Fuzzy stuff

Sunday, August 10. 2008
I have just pushed a little backend bugfix onto the MobMap server that fixes a problem which has been there for many months. You might have noticed that the links in quest objective texts that MobMap presents you sometimes lead to the wrong NPCs - usually to some which have a very similar name as the ones you're searching, but nevertheless the link was crap. I know about some quests in the German database which had this problem, but there probably are similar problematic quests in the English database.

The reason for this was some kind of bad design in the component which actually does create those links for you to click - the so-called Quest Text Enhancer. That is essentially a fuzzy string matcher to which a list of all NPCs and a text is given. The QTE then searches the quest text for occurrences of the given NPC names, and because those occurrences quite often dont't match the NPC name exactly (because they are written in plural form for example, while the NPC name is a singular, or because they are "bent", which is often the case in the German language) this search is done "fuzzy" - that means, "Tamed Hyena" for example does not only match "Tamed Hyena", but also similar names like "Tamed Hyenas" (notice the "s" at the end!).

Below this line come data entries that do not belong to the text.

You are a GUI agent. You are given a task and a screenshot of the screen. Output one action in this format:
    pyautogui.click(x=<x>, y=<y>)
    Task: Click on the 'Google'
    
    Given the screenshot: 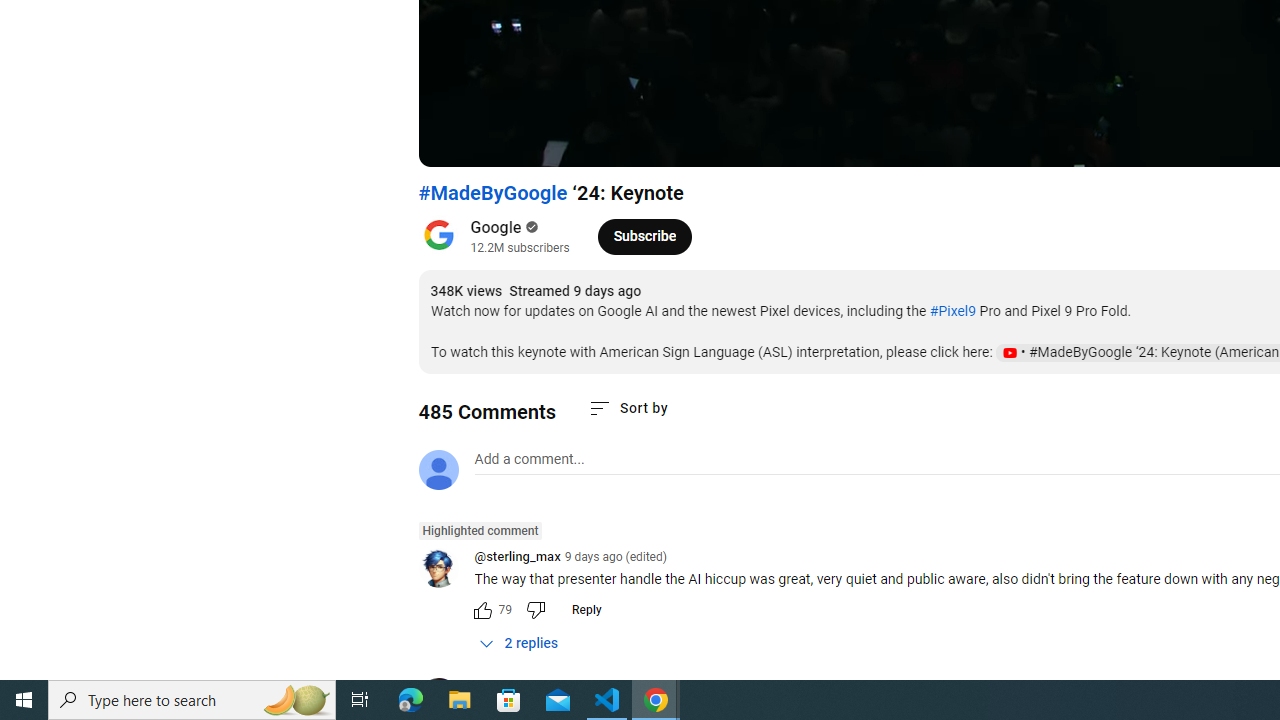 What is the action you would take?
    pyautogui.click(x=496, y=226)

There's a rating for how much difference is allowed for a match which again depends on the length of the name, but to get a high matching percentage (especially in texts written in the German language which tends to modify the names more often and more radically than the English language) those ratings can't be set too high. That was the reason why there were some false positives in the mix, which resulted in crappy links in-game, linking to creatures with similar, but unfortunately wrong names.

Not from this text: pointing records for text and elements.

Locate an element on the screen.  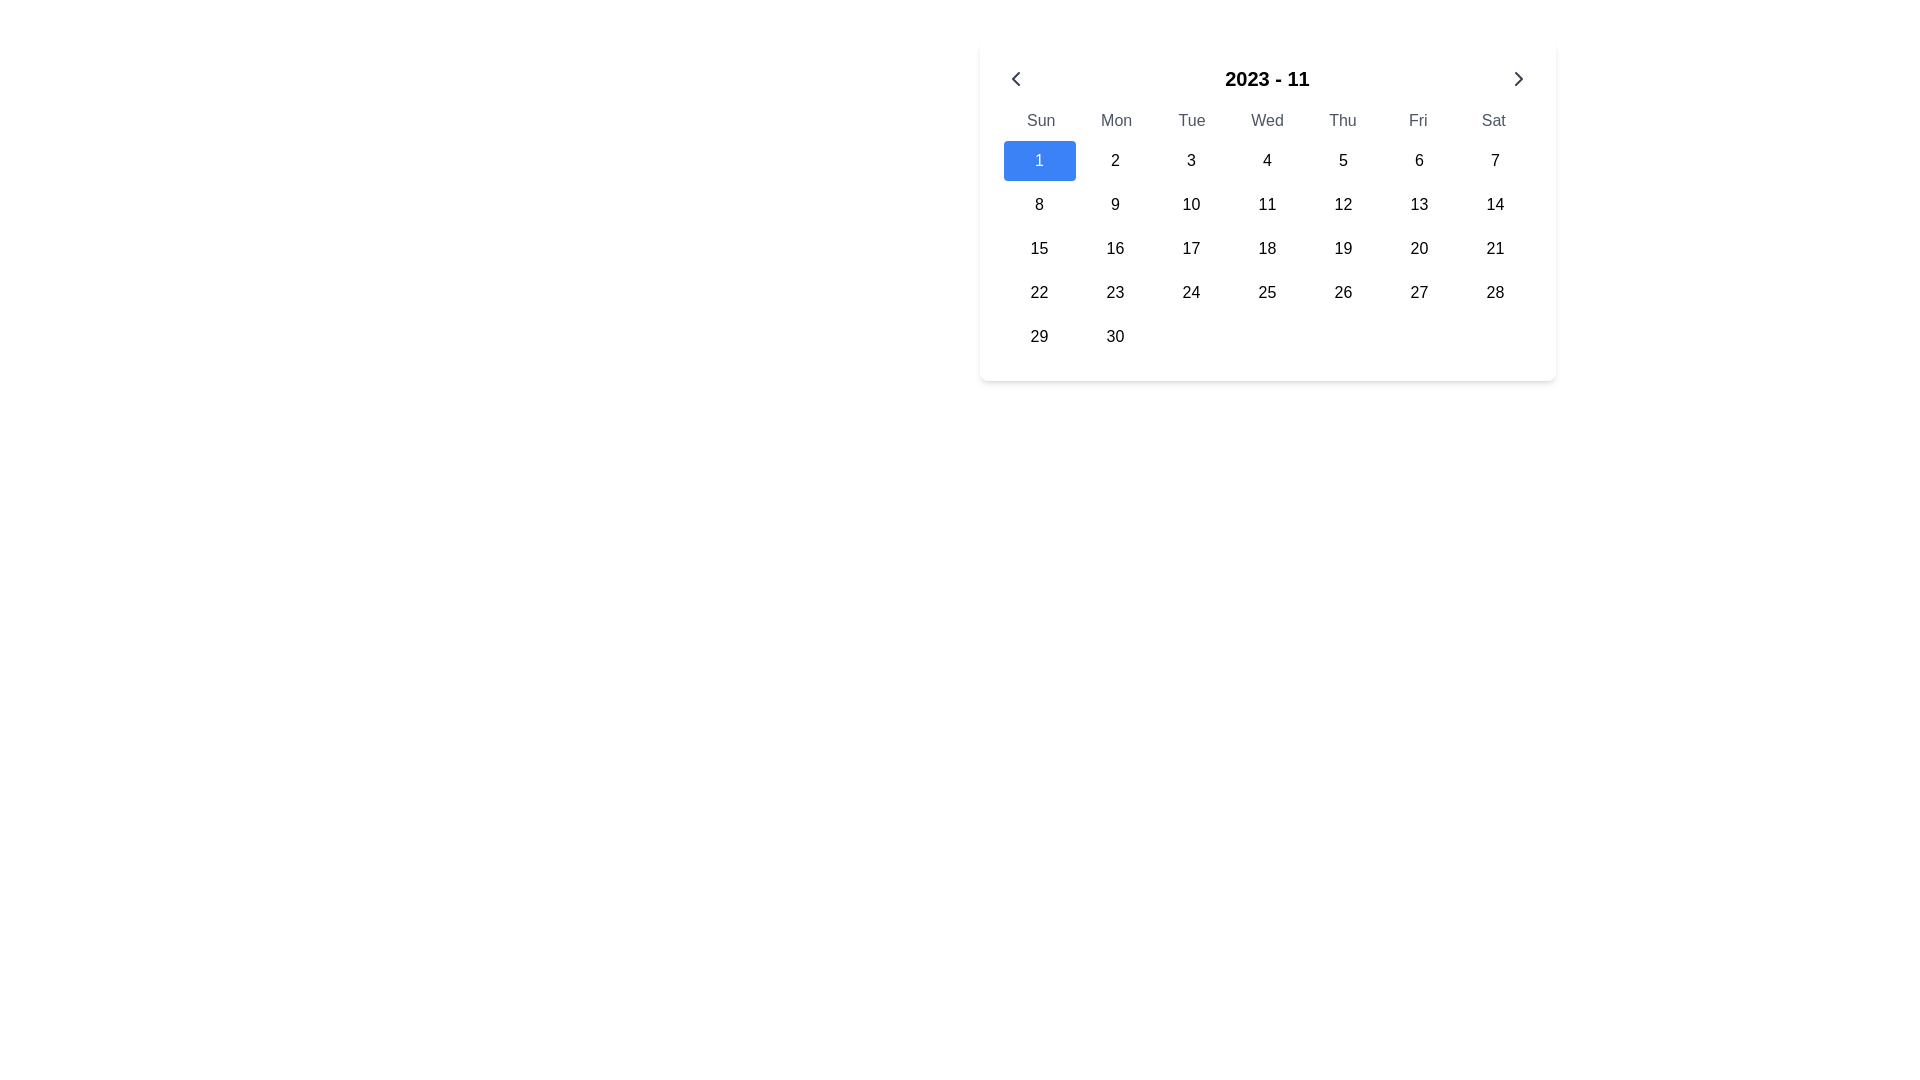
the square button with rounded corners containing the text '11' is located at coordinates (1266, 204).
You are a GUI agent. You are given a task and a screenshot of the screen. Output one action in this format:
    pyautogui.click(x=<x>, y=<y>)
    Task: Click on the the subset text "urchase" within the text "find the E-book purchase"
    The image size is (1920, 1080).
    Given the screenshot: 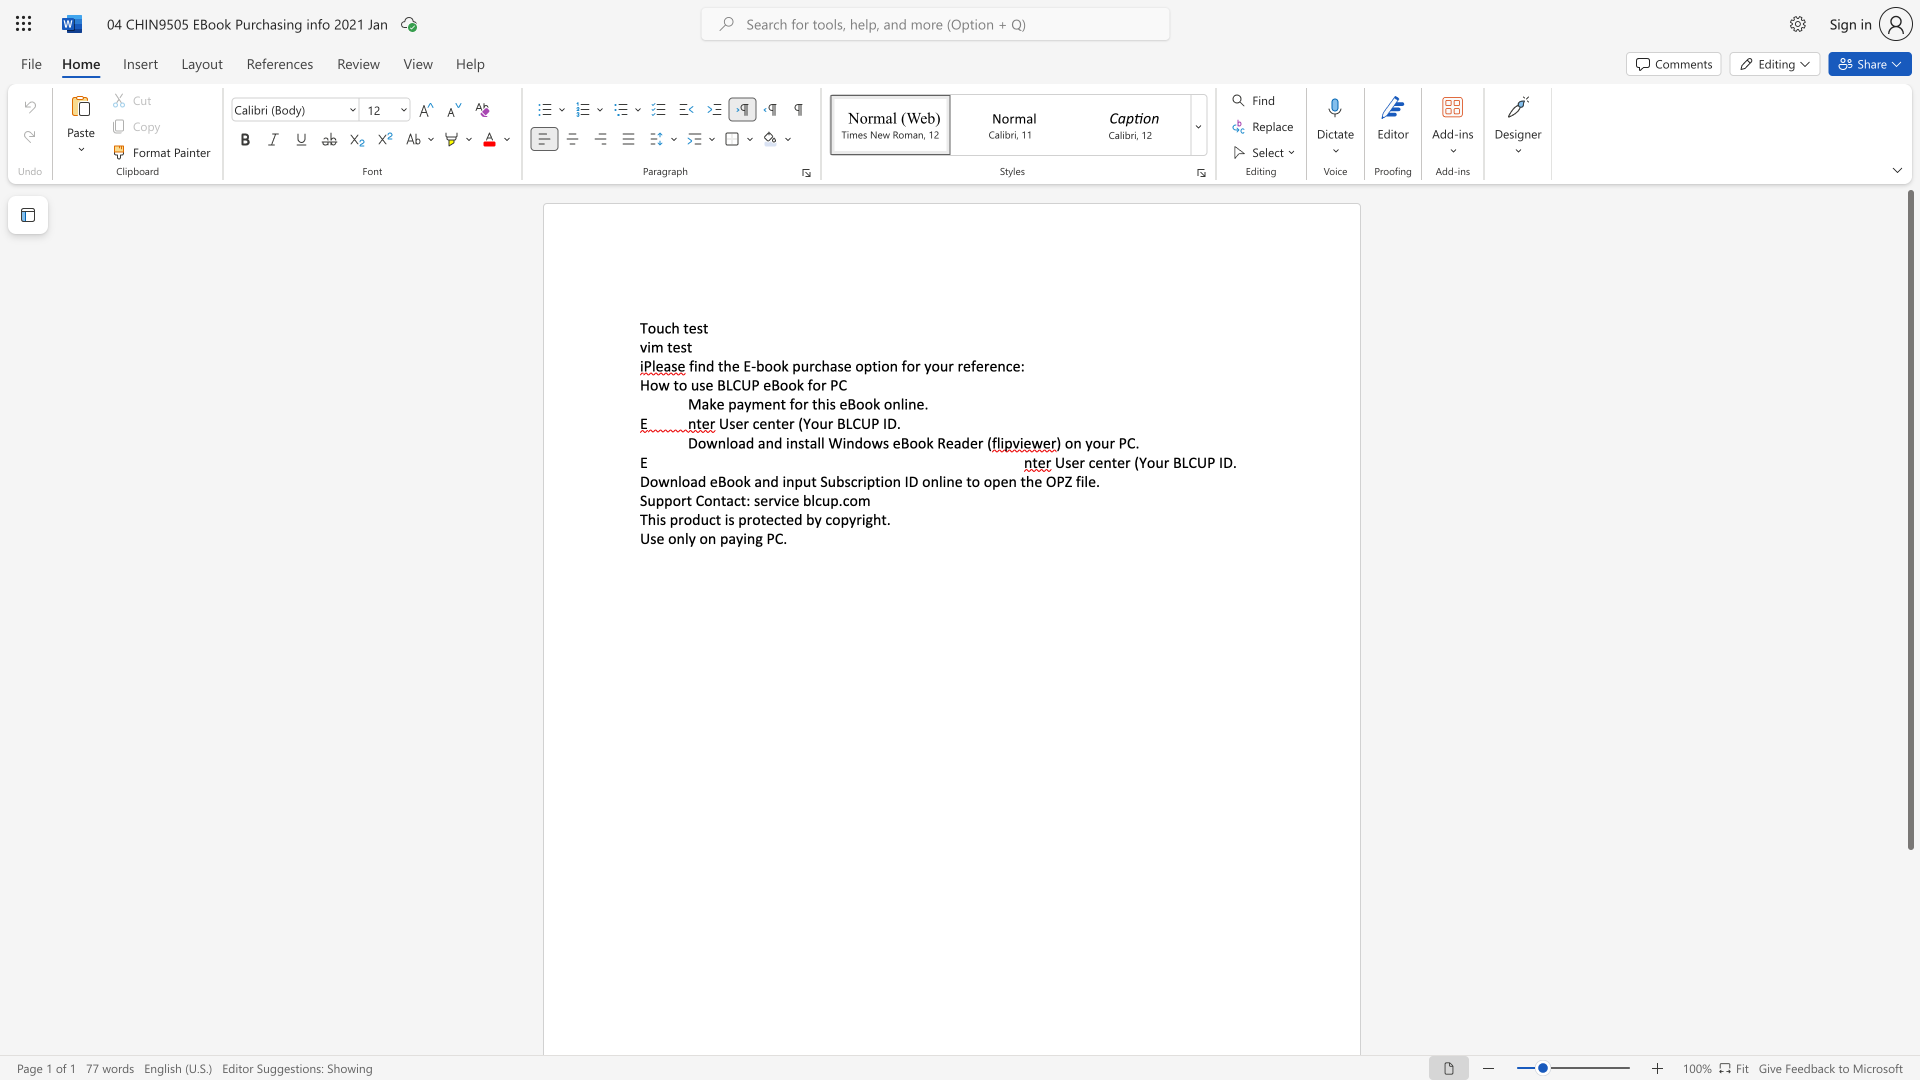 What is the action you would take?
    pyautogui.click(x=800, y=366)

The part with the "bad design" was this: if the fuzzy search algorithm found a potential match, it immediately created the link, without searching the rest of the NPC list if there were any more matches to be found. So if there were more than one match, it was just a game of luck if the correct match would be checked first or not. This has now been changed: now the whole list is always scanned, collecting all matches on the way and calculating a "similarity coefficient" which mathematically describes the similarity of the NPC name to the occurrence in the text. After the whole list has been searched, the match list is being sorted by this number, and the match with the highest similarity is picked for the link.

Besides that, there was another problem, concerning an NPC with the name "Hemet Nesingwary Jr." which exists in both the English and German versions of the game. That damn NPC had a dot in its name - and dots are considered to mark the end of a sentence by the QTE, not to be a part of a name. Therefore this NPC, if named in a quest text, was never being recognized as "Hemet Nesingwary Jr." - instead, it was recognized as "Hemet Nesingwary", another NPC that unfortunately exists, too. Well, it's logical from a machine's point of view, as "Hemet Nesingwary" seems to be a perfect match, and "Hemet Nesingwary Jr." does not match that good if the dot at the end is not considered to be a part of the NPC name. But of course this leads to confusion if you click that link in-game, expecting to be shown the location of the guy with the "Jr." at the end. This has been fixed, too.


As all of these changes are done in the backend, you won't really have to do anything to profit - you'll get the "less-faulty" links with your next database update (okay, of course you'll have to download that, either comfortably with the MobMapUpdater or manually). All quest texts and comments are being reprocessed right now, so the next database built in a few hours should contain them.